Entries for finding words and elements
* * * *

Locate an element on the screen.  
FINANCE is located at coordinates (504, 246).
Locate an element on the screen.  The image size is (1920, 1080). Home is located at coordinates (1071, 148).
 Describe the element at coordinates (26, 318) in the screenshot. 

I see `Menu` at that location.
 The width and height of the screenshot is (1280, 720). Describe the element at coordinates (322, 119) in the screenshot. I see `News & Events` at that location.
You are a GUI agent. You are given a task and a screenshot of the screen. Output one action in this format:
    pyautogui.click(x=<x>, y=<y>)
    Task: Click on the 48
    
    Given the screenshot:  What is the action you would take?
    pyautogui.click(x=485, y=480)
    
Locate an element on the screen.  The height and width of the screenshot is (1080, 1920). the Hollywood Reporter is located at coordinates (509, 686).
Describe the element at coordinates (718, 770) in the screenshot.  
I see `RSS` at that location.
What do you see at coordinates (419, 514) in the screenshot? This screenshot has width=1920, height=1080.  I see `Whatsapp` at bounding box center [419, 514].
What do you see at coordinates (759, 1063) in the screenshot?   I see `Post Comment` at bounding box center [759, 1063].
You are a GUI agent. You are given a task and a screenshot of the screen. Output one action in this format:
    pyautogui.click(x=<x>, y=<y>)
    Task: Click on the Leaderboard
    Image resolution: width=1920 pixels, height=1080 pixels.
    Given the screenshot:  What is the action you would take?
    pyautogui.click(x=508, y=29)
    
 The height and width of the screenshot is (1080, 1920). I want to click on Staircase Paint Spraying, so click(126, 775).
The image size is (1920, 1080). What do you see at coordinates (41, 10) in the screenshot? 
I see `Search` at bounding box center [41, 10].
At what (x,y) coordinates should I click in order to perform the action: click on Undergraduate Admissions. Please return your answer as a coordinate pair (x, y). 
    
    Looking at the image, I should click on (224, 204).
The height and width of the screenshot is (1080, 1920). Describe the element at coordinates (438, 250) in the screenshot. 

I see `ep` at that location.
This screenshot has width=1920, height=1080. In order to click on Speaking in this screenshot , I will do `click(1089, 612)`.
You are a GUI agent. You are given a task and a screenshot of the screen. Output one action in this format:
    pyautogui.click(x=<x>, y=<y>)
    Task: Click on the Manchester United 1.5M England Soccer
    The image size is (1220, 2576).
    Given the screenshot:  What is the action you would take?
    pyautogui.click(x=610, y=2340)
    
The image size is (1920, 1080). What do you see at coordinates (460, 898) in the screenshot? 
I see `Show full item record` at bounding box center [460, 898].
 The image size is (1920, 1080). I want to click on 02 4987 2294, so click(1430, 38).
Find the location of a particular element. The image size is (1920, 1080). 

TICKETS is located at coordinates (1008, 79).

* * * *

▶ [The problem]: Rewrite the rows above, from the line with "10) in the screenshot?" up to and including the line with "This screenshot has width=1920, height=1080. In", as a Markdown table with the columns "Number" and "Line", skipping blank lines.

▶ [Solution to this exercise]:
| Number | Line |
|---|---|
| 1 | The image size is (1920, 1080). What do you see at coordinates (41, 10) in the screenshot?  |
| 2 | I see `Search` at bounding box center [41, 10]. |
| 3 | At what (x,y) coordinates should I click in order to perform the action: click on Undergraduate Admissions. Please return your answer as a coordinate pair (x, y).  |
| 4 |     Looking at the image, I should click on (224, 204). |
| 5 | The height and width of the screenshot is (1080, 1920). Describe the element at coordinates (438, 250) in the screenshot.  |
| 6 | I see `ep` at that location. |
| 7 | This screenshot has width=1920, height=1080. In order to click on Speaking in this screenshot , I will do `click(1089, 612)`. |